▸ **Passage**
★ ★ ★

The correlation matrix (
Figure 5) highlights a moderate positive relationship between interest rates and loan status (correlation = 0.27). This suggests that borrowers with higher interest rates are more likely to have late payments. However, the correlation between loan amounts and loan status (0.056) is weaker, indicating that loan size alone is not a strong predictor of payment timeliness. The weak positive correlation between interest rates and loan amounts (0.08) suggests that while larger loans may marginally attract higher rates, this is not a dominant trend. Taken together, the insights imply that interest rates might serve as a more reliable indicator of payment risk than loan amounts, pointing to potential areas for targeted risk mitigation.
2.2.4. Loan Status Distribution
The dataset used for the analysis is well-balanced across the different splits, ensuring reliable and unbiased model training, testing, and validation (
Table 3). The training set comprises 36,271 records, nearly evenly divided between Late Payments (18,146 or 50.03%) and Current Payments (18,125 or 49.97%). This balance is critical for developing a model that does not favor one class over the other, particularly for binary classification problems like loan payment prediction.

★ ★ ★

▸ **Recorded information**
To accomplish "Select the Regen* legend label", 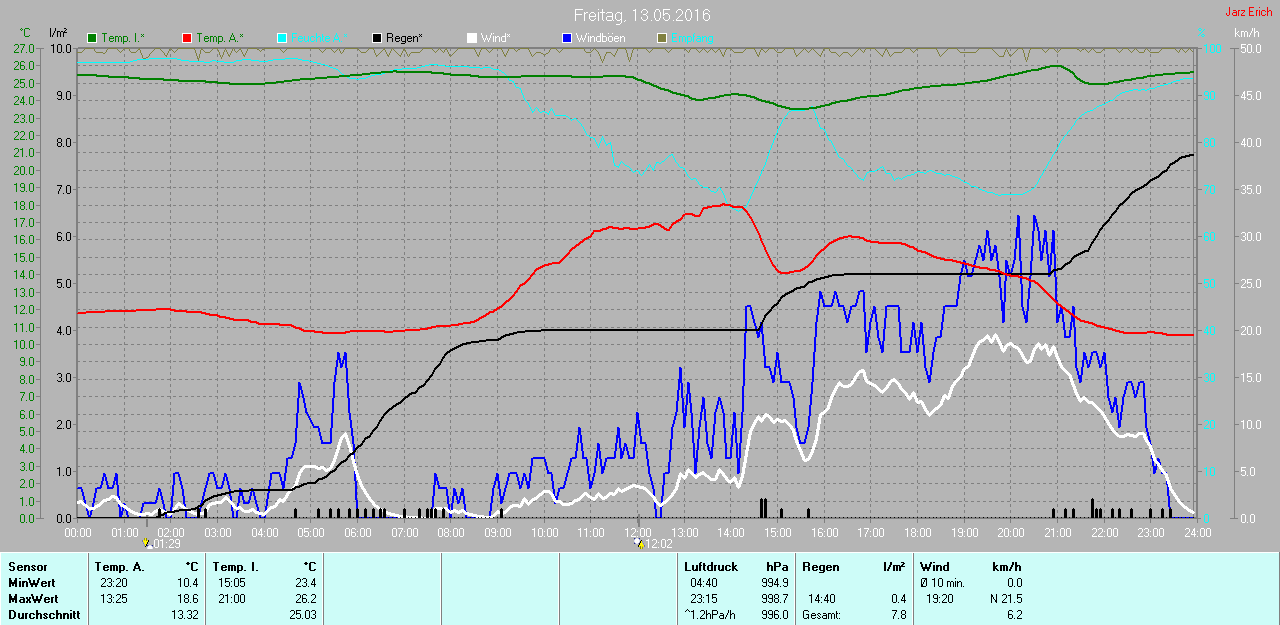I will coord(405,38).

★ ★ ★

▸ **Written instruction A**
Translate this sentence from the loan passage into Spanish: "This suggests that borrowers with higher interest rates are more likely to have late payments."
▸ **Written instruction B**
According to the loan passage, how many records make up the training set?
▸ **Written instruction C**
Sum up the loan passage in two sentences.
The data has nothing to do with what you're asked to do here.

▸ **Full solution A**
Esto sugiere que los prestatarios con tasas de interés más altas tienen más probabilidades de tener pagos atrasados.

▸ **Full solution B**
36,271 records.

▸ **Full solution C**
Interest rates have a moderate positive correlation with loan status, while loan amounts have only a weak one, so interest rates may be a more reliable sign of payment risk than loan size. The dataset is well balanced, with the training set split almost evenly between late and current payments, which helps keep the model from favoring either class.